João Paulo II lembrou hoje à Comissão Teológica Internacional a importância de toda a reflexão católica permanecer aberta ao diálogo com os homens e mulheres de hoje. Ao receber no Vaticano os teólogos que fazem parte deste organismo, por ocasião da sua assembleia plenária, o Papa destacou a escolha do tema da lei moral natural, terreno comum a crentes e não-crentes. “Sempre foi uma convicção da Igreja que Deus deu ao homem a capacidade de chegar com a luz da razão ao conhecimento das verdades fundamentais da sua vida e do seu destino, e em concreto sobre as normas do seu recto agir”, assinalou. Recordando o que já escreveu em anteriores encíclicas, João Paulo II recomendou que esta possibilidade de conhecimento seja destacada junto da sociedade contemporânea, “para o diálogo com todos os homens de boa vontade e para a convivência aos mais diversos níveis sobre uma base ética comum”. A Comissão Teológica Internacional, organismo que reúne alguns dos teólogos mais prestigiados de todo o mundo, encontra-se reunida esta semana no Vaticano para definir um palno de acção para o próximo ciclo de 5 anos.
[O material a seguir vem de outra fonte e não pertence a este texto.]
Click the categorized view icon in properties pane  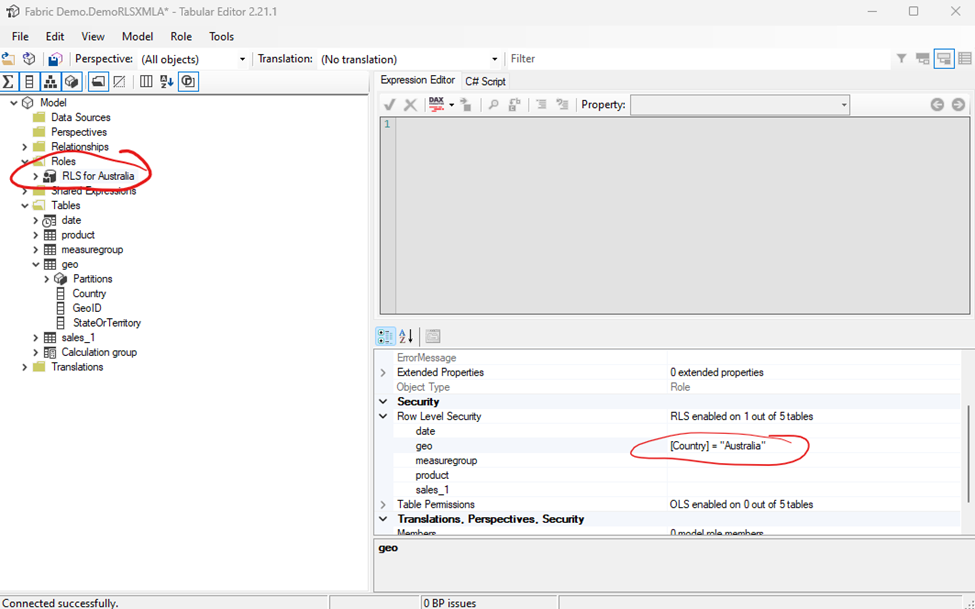[x=385, y=336]
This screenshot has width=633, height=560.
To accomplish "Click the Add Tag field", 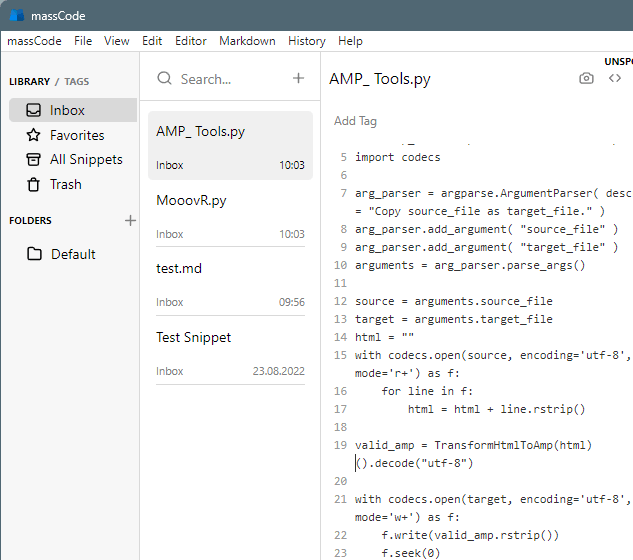I will point(355,121).
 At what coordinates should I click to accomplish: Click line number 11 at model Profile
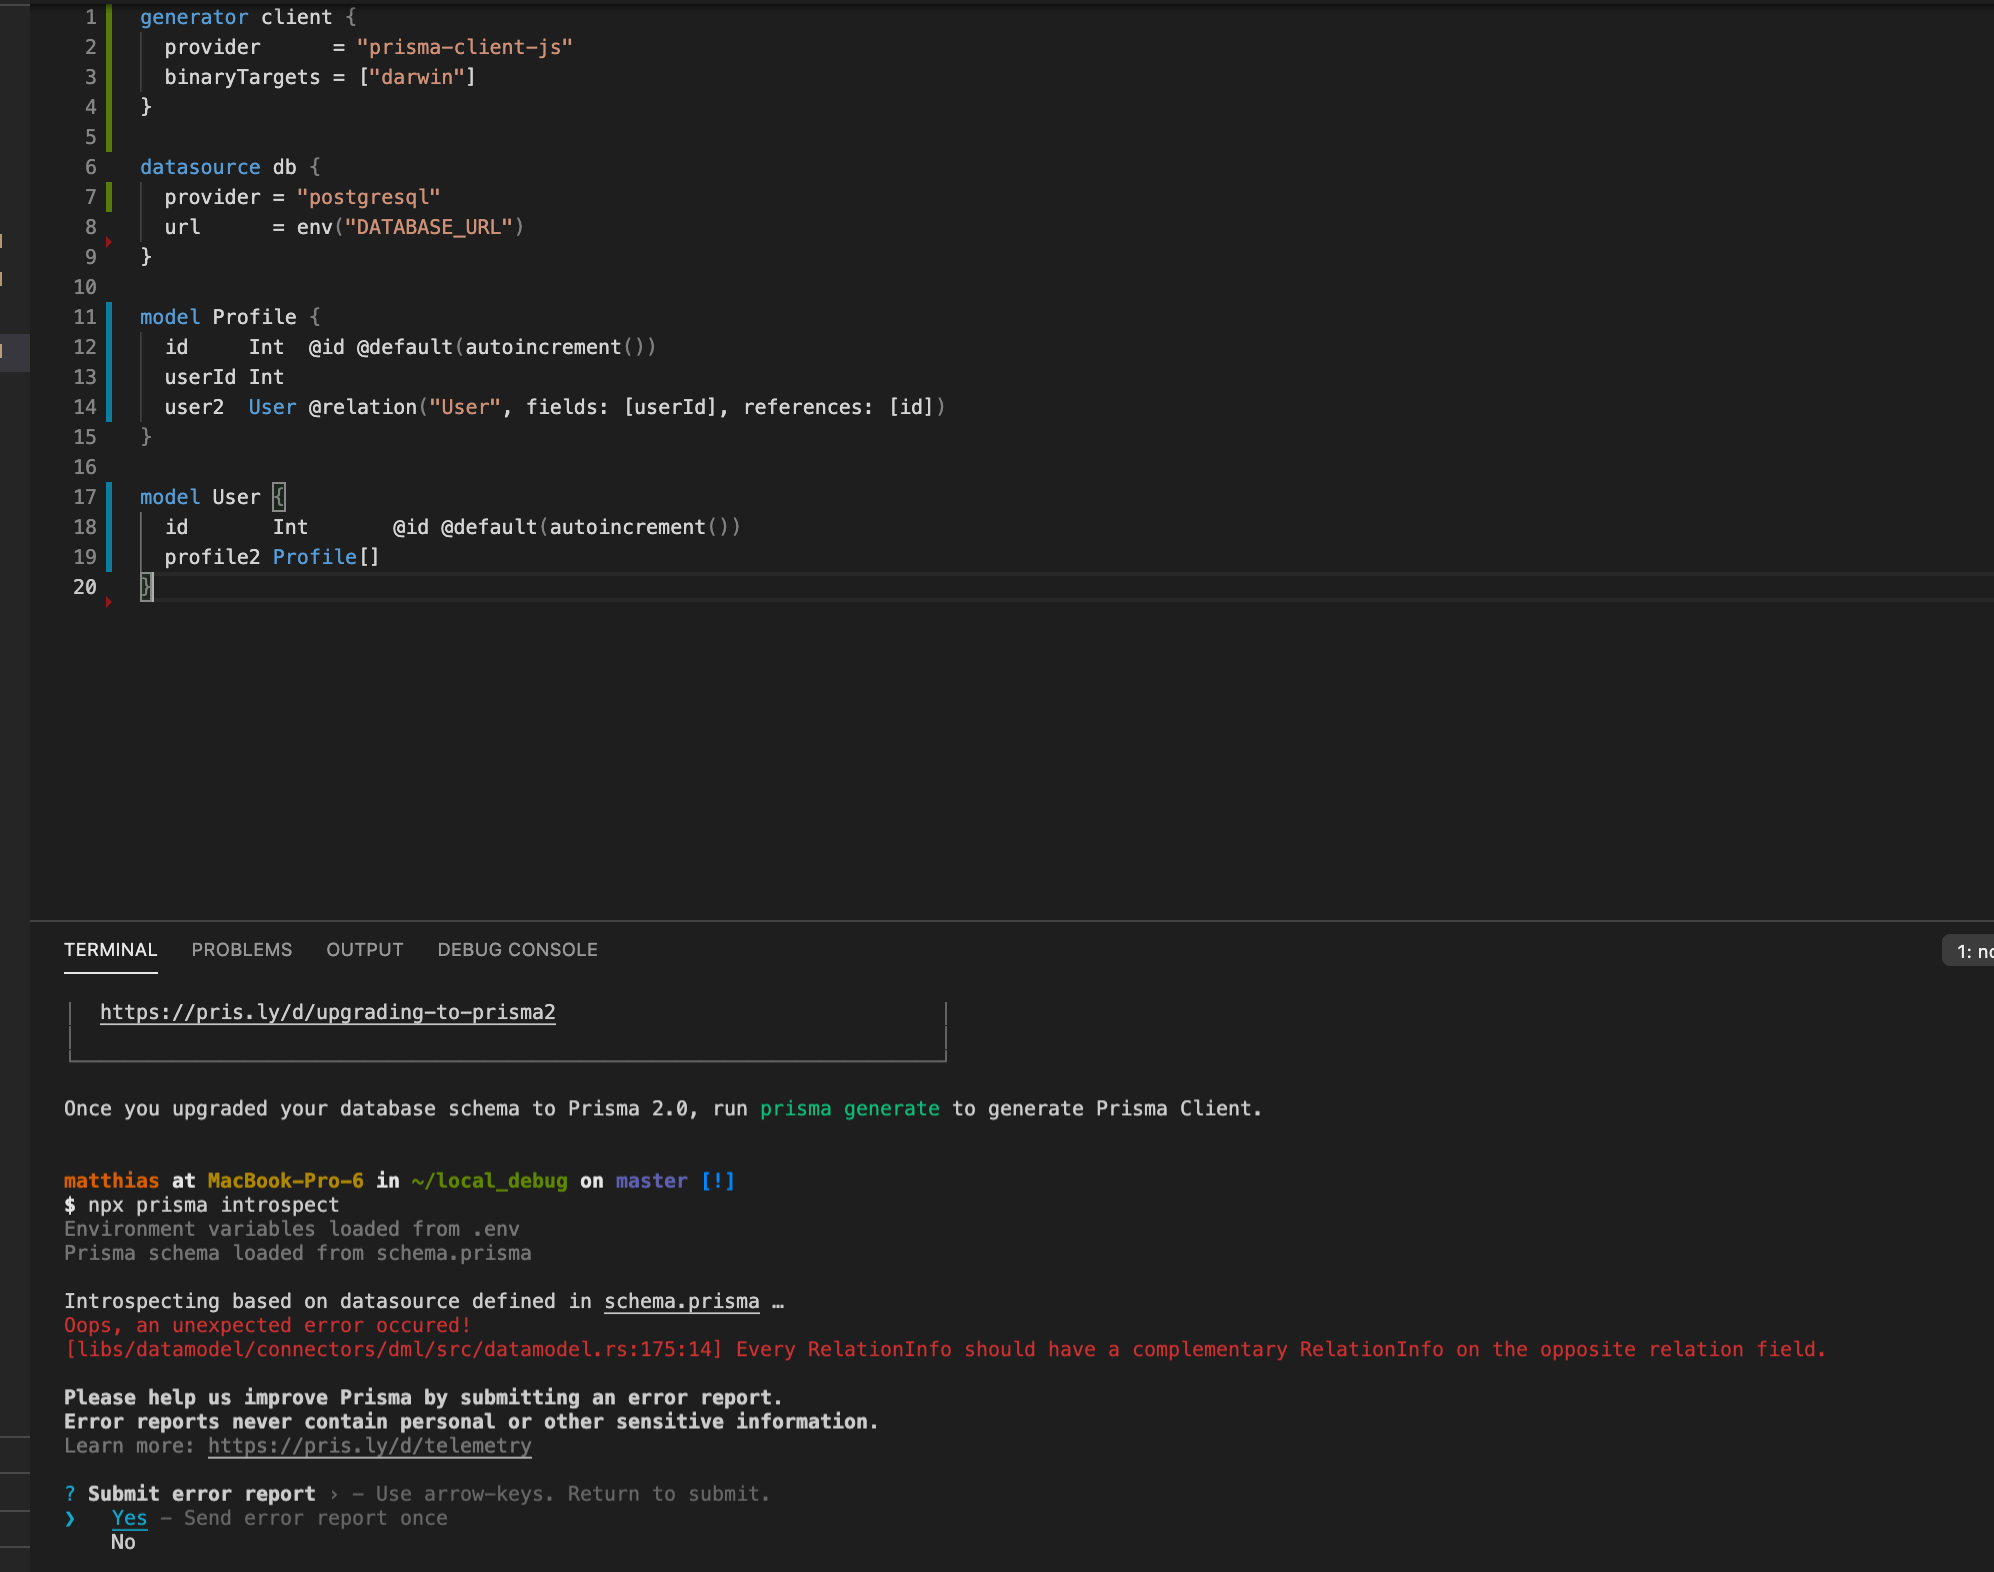coord(85,317)

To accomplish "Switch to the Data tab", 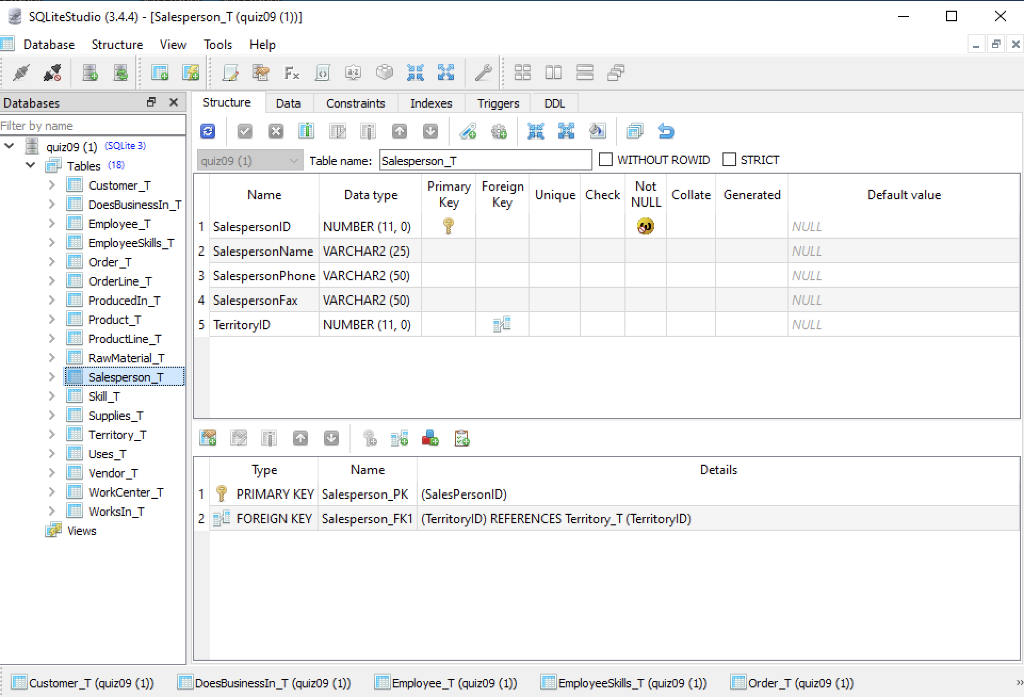I will pos(288,102).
Outro dos temas que os teólogos discutem nestes dias é o da vontade salvífica e universal de Deus, particularmente em relação ao baptismo das crianças. Os membros da Comissão são nomeados pelo Papa por cinco anos, após proposta do presidente da Comissão, o prefeito da Congregação para a Doutrina da Fé – actualmente o Cardeal Joseph Ratzinger – e após consulta às Conferências Episcopais. O início do novo ciclo foi marcado por uma renovação quase total da Comissão, onde apenas permanecem cinco dos antigos trinta membros. Para João Paulo II, “a experiência nos vários países na terra e o conhecimento dos problemas teológicos irá permitir que a reflexão seja concreta e orgânica”.